Items from a data source:
# # #

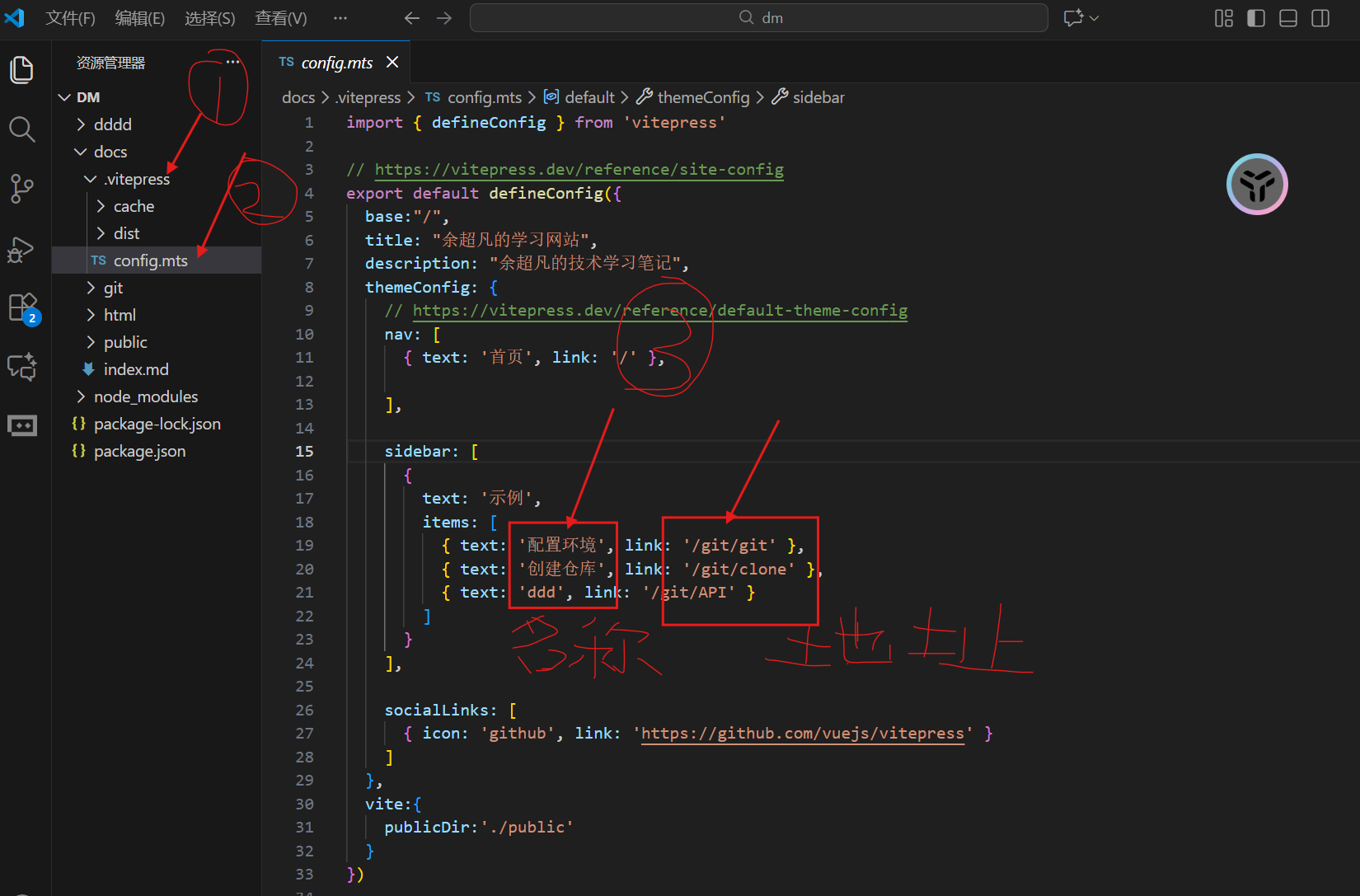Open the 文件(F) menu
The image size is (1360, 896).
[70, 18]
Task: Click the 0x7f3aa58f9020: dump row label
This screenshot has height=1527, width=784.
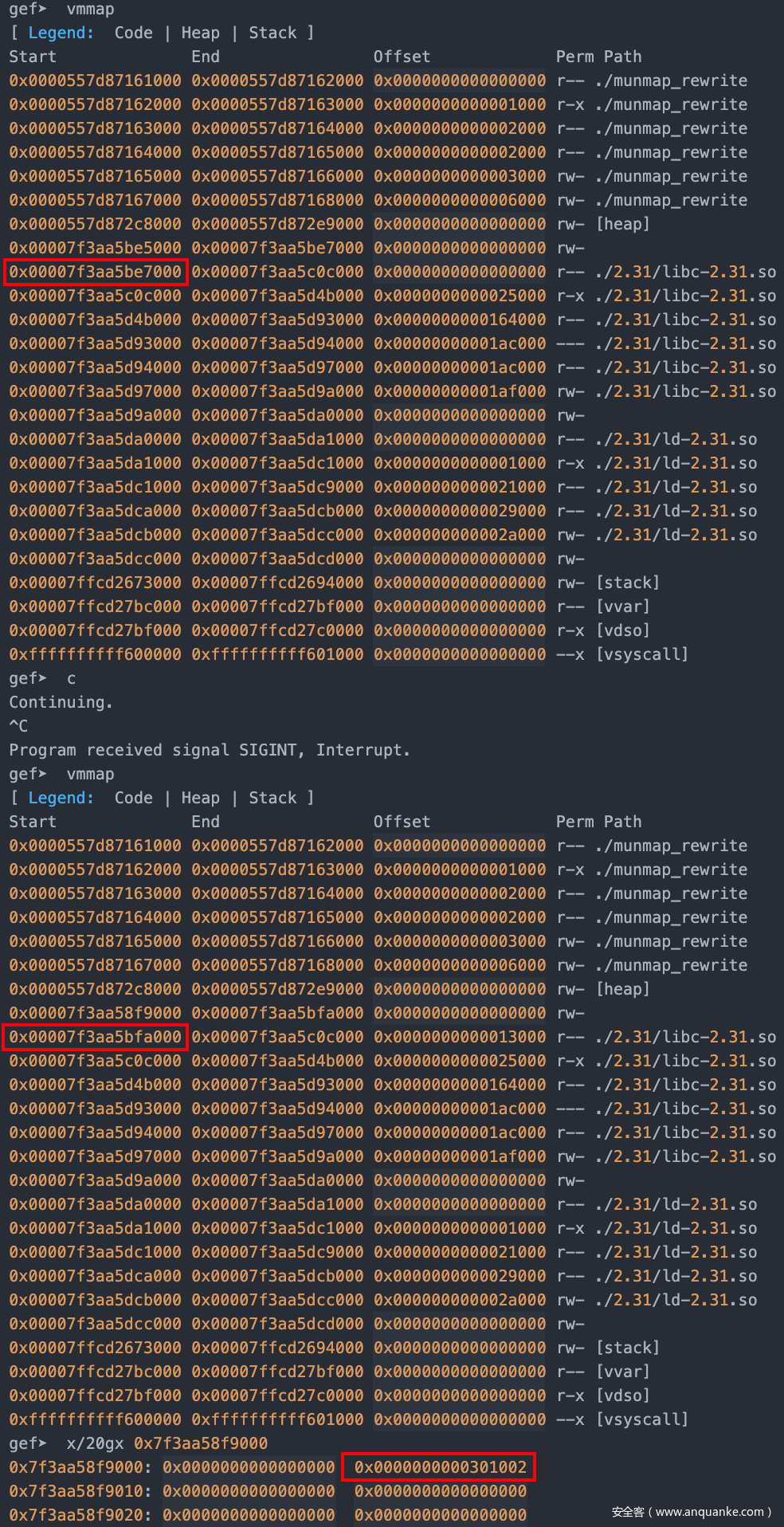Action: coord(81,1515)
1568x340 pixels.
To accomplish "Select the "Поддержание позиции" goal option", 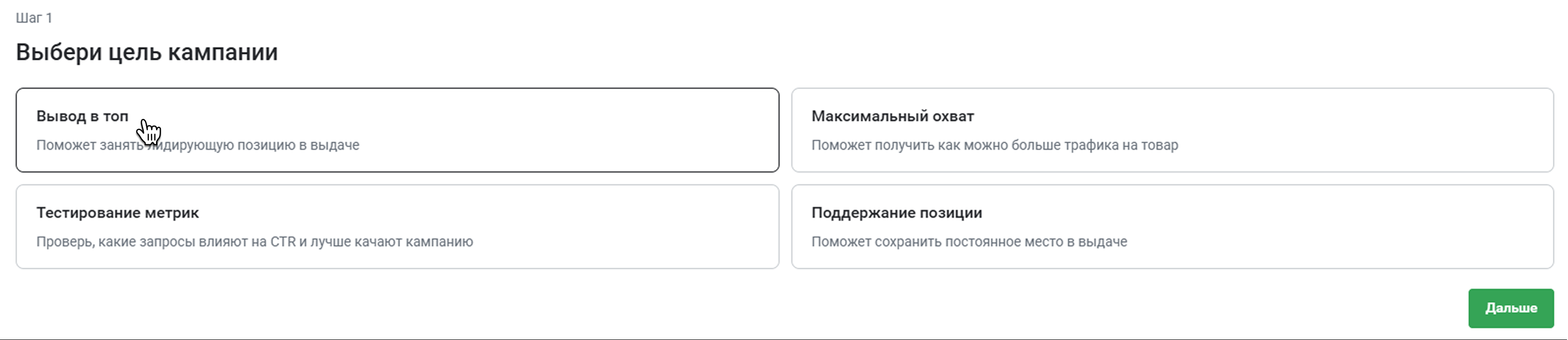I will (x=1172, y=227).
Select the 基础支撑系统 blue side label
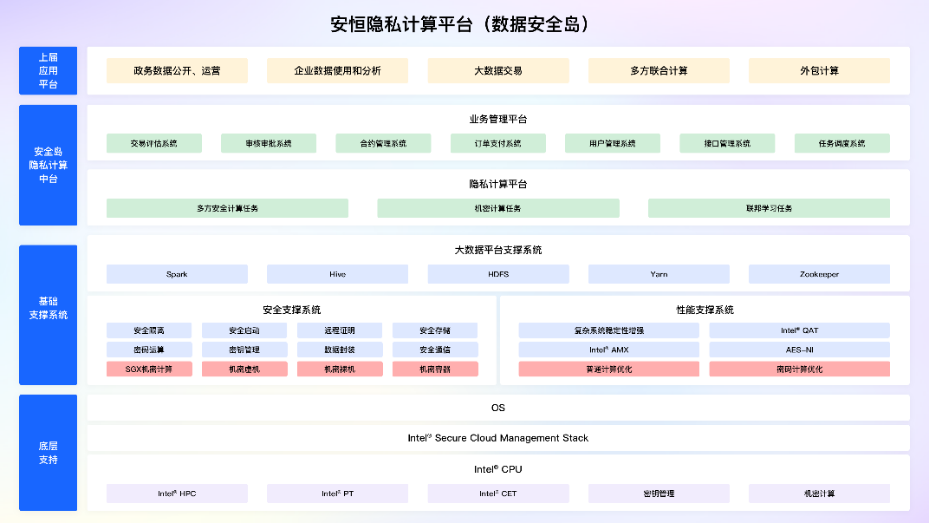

# # #

Please state how many lines in the records above contain the string "label". Reply with the number only.

> **ANSWER FOR THIS EXERCISE**: 2